• _ACTION REQUISE_:
Recopiez mot pour mot le texte sur la véronique, depuis « 28 juillet 2012 » jusqu'à « nombre de toreros. » inclus.

• _TEXTE PRÉSENTÉ_:
■ ■ ■ ■ ■

28 juillet 2012

Véronique à bras ouverts

Statue de Ste Véronique par Francesco Mochi, dans la basilique St Pierre de Rome

Aujourd'hui, quelques remarques sur la façon d'exécuter une des suertes fondamentales, et certainement une des plus belles, la véronique. 

Il est difficile de faire une analyse de l'évolution de la véronique au fil de l'histoire de la tauromachie, tellement cette passe a pu être personnalisée par un grand nombre de toreros.

Claude Popelin, dans son livre La Tauromachie, propose un historique rapide :

"Jusque vers 1913 approximativement, les toreros la donnaient de face, en se fendant largement sur le côté, les mains tenues hautes afin d'assurer la sortie de la bête. A partir de Juan Belmonte, elle s'est exécutée de trois quarts autorisant une conduite du taureau plus précise et plus lente, que Gitanillo de Triana mit le premier à profit pour baisser les mains et le diriger presque comme dans une passe de muleta."



José Alameda dans Le Fil du Toreo (El Hilo del Toreo) précise que Rafael Guerra Guerrita a été celui qui a modifié le jeu des bras ce qui a permis de donner de la profondeur à la passe :

"Une chose qui n'a intéressé personne et qui a donné aux véroniques du Guerra leurs possibilités de développements futurs vers le toreo d'aujourd'hui : le mouvement, l'articulation du bras. Guerrita dit : "Il sortira en amenant la main gauche sur son côté droit et en allongeant le bras droit et vice-versa, selon le côté où on effectue la passe."

Enfin, le torero madrilène Manolo Escudero donne une analyse précise du mouvement des bras pendant une véronique :


José-Luis Ramón, Tauromachies à l'usage des aficionados, todas las suertes por sus Maestros, p.44
(cliquer sur l'image pour la voir en grand)

■ ■ ■ ■ ■

• _EXTRAIT DE DONNÉES_:
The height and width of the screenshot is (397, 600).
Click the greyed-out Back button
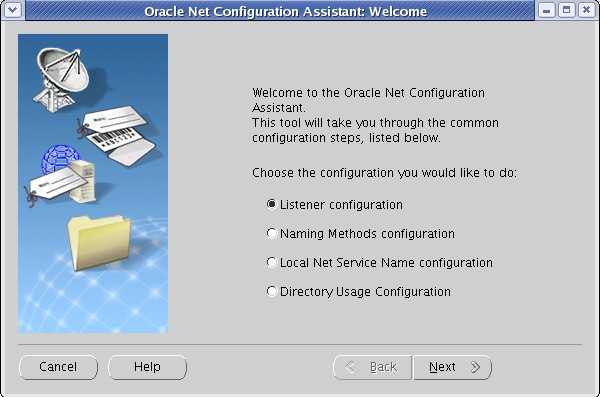click(373, 367)
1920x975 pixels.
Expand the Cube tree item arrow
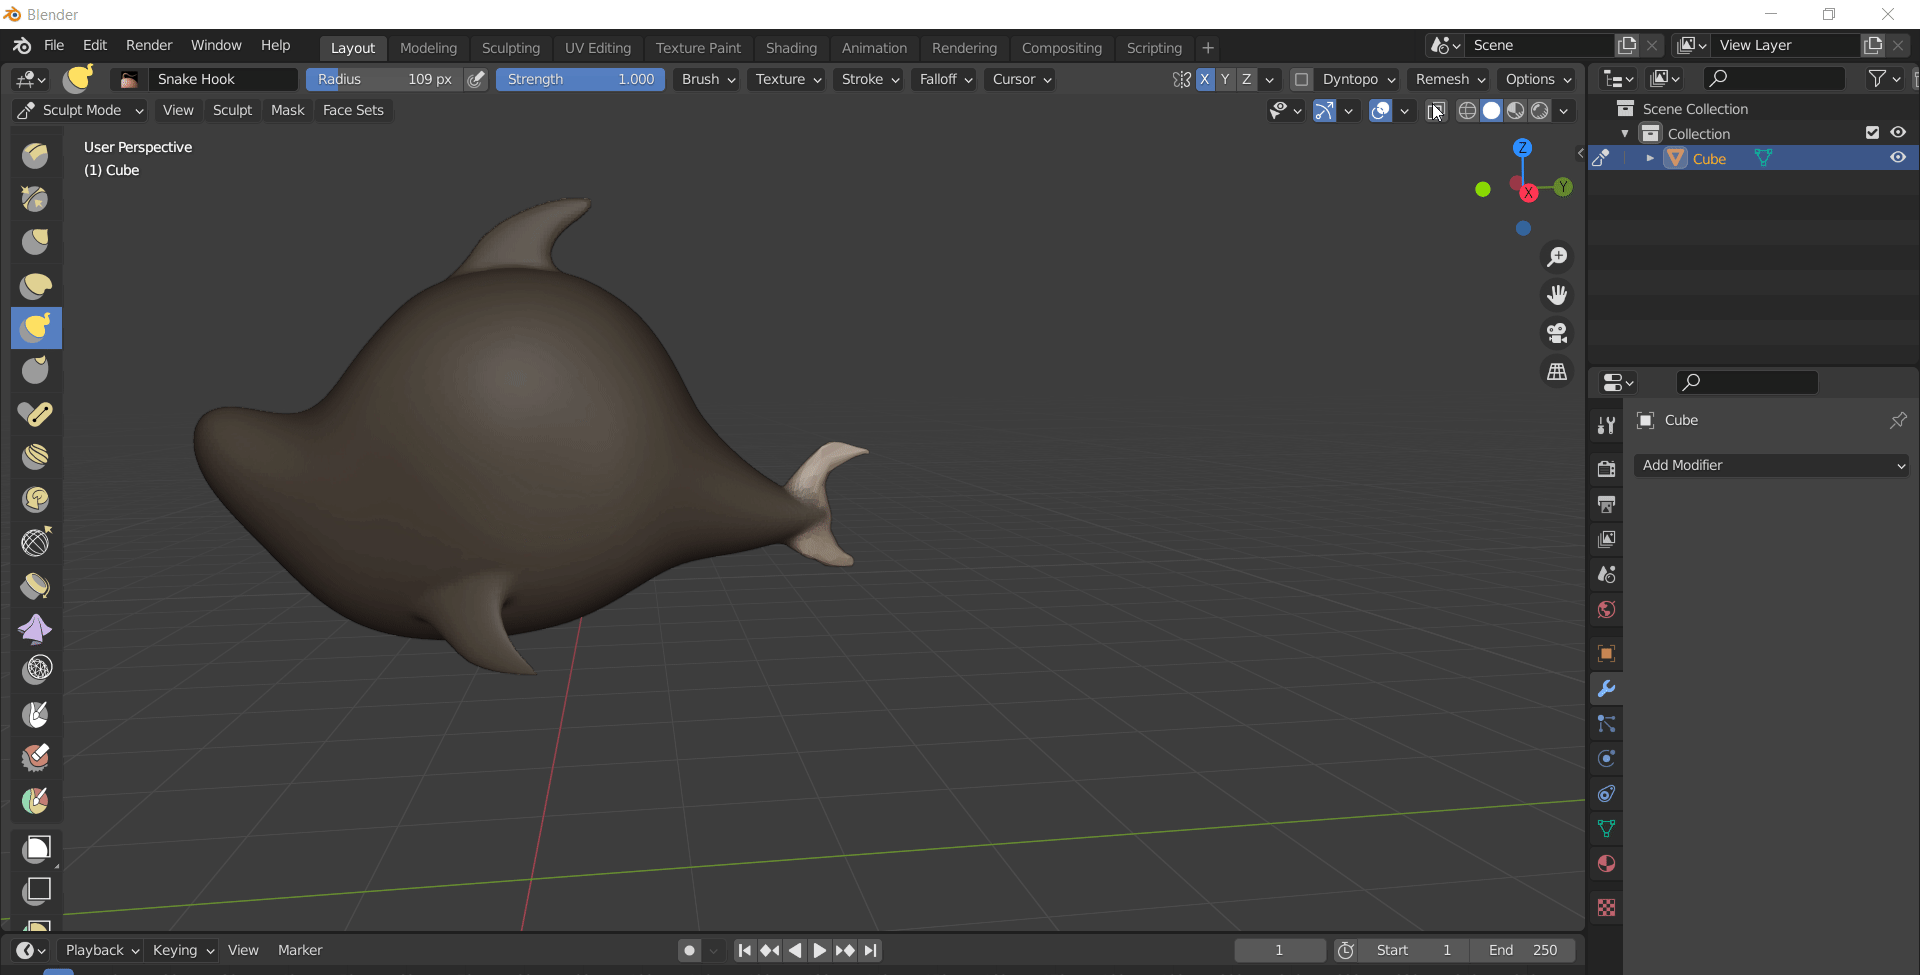pyautogui.click(x=1650, y=158)
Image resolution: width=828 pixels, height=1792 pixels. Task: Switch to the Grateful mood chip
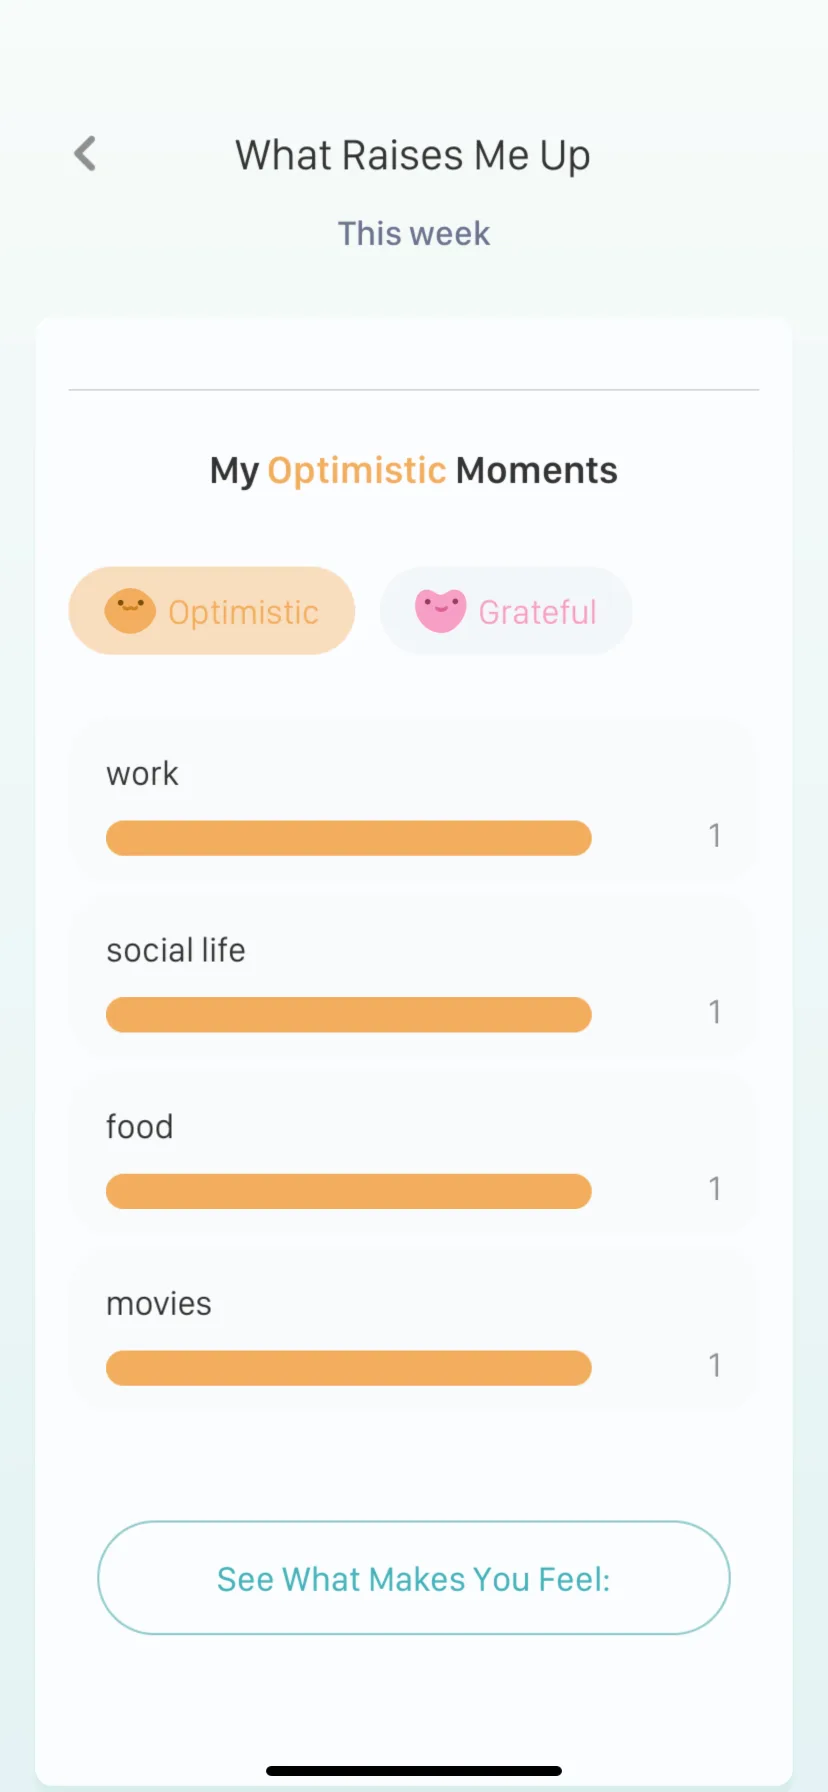pyautogui.click(x=506, y=611)
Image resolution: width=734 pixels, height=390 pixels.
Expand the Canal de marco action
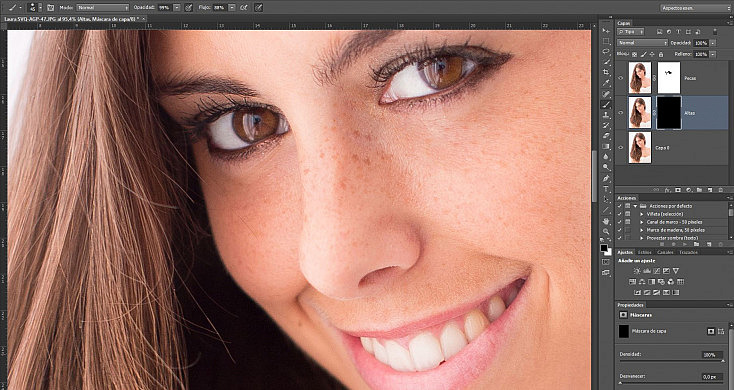coord(641,222)
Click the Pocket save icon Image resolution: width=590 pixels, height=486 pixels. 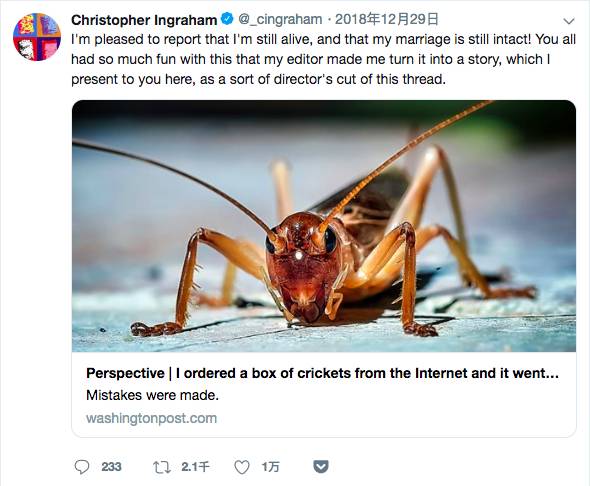[x=321, y=466]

■ ■ ■ ■ ■

• _RÉPONSE RÉDIGÉE_:
28 juillet 2012

Véronique à bras ouverts

Statue de Ste Véronique par Francesco Mochi, dans la basilique St Pierre de Rome

Aujourd'hui, quelques remarques sur la façon d'exécuter une des suertes fondamentales, et certainement une des plus belles, la véronique. 

Il est difficile de faire une analyse de l'évolution de la véronique au fil de l'histoire de la tauromachie, tellement cette passe a pu être personnalisée par un grand nombre de toreros.